At issue was a shift in 2009 by the Sny Island Levee Drainage District (an Illinois political subdivision), from its longstanding and uniform, per-acre annual maintenance assessment on all property to an assessment based on differentiating between land owned by railroads, pipelines, and utilities (“RPU”), and non-RPU land. Under the new regime, non-RPU land would continue to be assessed on a per-acre basis while RPU land would be assessed according to the value of the benefit conferred on RPU lands by the District’s levee system. The result: 4,800% and 8,300% increases in assessments for Kansas City Southern and Norfolk Southern railroads, respectively, in the span of one year. At the same time, the District chose to exempt land situated within municipalities, which, according to the District’s commissioners, included all non-RPU commercial and industrial properties. To make matters worse, the District never notified RPU landowners of the change in assessment methodologies, as it was required to do under Illinois law.

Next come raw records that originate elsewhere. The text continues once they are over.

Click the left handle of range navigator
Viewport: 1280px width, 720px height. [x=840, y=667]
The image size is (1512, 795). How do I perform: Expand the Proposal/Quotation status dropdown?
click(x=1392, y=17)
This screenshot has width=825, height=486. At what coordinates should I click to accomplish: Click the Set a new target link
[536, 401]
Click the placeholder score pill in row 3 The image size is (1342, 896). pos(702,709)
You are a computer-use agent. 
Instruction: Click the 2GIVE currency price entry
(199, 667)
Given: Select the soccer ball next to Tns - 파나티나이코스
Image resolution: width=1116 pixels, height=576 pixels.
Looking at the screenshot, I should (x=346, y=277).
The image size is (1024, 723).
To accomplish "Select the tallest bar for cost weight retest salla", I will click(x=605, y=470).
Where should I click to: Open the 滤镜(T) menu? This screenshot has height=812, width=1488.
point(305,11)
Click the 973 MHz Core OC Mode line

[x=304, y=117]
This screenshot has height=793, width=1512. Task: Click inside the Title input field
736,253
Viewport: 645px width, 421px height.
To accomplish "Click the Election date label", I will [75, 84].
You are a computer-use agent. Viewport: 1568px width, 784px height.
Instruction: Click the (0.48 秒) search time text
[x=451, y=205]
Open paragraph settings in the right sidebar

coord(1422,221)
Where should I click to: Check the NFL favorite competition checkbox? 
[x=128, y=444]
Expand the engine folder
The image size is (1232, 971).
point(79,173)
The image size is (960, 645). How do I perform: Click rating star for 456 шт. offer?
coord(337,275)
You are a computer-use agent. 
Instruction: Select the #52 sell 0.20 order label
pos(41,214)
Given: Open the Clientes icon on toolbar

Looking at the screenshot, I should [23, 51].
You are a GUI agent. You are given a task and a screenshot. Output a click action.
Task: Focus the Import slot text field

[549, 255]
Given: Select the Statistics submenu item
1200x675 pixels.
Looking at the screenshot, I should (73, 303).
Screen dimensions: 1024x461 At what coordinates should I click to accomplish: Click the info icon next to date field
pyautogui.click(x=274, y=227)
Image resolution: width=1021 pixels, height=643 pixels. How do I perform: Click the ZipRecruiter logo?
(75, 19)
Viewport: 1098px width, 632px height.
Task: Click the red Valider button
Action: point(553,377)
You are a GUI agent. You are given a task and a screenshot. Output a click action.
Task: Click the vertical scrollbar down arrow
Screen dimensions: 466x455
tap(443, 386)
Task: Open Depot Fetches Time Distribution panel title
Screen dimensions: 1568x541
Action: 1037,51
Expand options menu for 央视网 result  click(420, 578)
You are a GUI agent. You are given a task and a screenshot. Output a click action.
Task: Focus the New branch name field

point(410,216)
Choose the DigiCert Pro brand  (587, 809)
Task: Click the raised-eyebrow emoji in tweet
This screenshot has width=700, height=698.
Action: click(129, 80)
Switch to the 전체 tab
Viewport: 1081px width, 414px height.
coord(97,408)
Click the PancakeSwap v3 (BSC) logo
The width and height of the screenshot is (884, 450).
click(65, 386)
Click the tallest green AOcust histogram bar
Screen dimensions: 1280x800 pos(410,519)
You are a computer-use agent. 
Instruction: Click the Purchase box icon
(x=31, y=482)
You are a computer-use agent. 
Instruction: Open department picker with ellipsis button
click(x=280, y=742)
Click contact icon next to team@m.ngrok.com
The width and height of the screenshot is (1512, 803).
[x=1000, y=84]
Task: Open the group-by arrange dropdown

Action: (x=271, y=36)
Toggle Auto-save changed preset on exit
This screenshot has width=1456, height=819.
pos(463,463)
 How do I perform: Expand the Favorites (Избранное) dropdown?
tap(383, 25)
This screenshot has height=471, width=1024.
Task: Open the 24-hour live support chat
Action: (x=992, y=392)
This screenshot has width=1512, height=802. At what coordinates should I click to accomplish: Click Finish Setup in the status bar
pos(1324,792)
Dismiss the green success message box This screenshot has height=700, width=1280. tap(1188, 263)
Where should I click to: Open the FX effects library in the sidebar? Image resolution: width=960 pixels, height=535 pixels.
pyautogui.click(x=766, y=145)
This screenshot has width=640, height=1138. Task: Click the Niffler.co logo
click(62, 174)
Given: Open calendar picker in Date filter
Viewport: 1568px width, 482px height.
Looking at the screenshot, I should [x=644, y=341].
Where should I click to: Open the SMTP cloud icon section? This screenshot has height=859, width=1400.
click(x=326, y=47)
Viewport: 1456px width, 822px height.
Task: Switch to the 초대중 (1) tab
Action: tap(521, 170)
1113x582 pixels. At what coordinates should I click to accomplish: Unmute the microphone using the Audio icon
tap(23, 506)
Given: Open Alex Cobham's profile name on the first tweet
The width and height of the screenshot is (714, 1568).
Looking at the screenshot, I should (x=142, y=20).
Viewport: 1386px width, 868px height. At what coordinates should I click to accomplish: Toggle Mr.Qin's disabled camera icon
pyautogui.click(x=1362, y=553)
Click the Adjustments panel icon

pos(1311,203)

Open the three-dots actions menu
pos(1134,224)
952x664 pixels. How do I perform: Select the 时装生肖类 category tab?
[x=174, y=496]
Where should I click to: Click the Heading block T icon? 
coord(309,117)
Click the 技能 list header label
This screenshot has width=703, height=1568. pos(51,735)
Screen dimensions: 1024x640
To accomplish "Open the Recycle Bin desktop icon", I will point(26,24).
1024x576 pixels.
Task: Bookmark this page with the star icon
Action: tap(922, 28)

Applying an analysis similar to that used in TIA cases, the court first determined that the annual maintenance assessment was a tax (rather than a fee) under the 4-R Act because it was designed to generate revenue for the general support of the government. To resolve the issue of whether the tax was discriminatory (and violated the 4-R Act), the court held that discriminatory intent is relevant under the residual clause of the 4-R Act, even if irrelevant under other parts of the Act. Evidence of the District’s intent to discriminate against the railroads pervaded the evidentiary record, and the District’s new methodology was clearly discriminatory in practice.
Finally, the court clarified that in the context of a challenge to a tax that discriminates against a railroad under the 4-R Act’s residual clause, the 4-R Act’s exception to the TIA does not require the challenging railroad to prove anything other than the existence of discrimination. As the railroads had demonstrated, the differential treatment and the District’s intent to discriminate against the railroads in this case, the court ordered that the 2009 assessment be enjoined.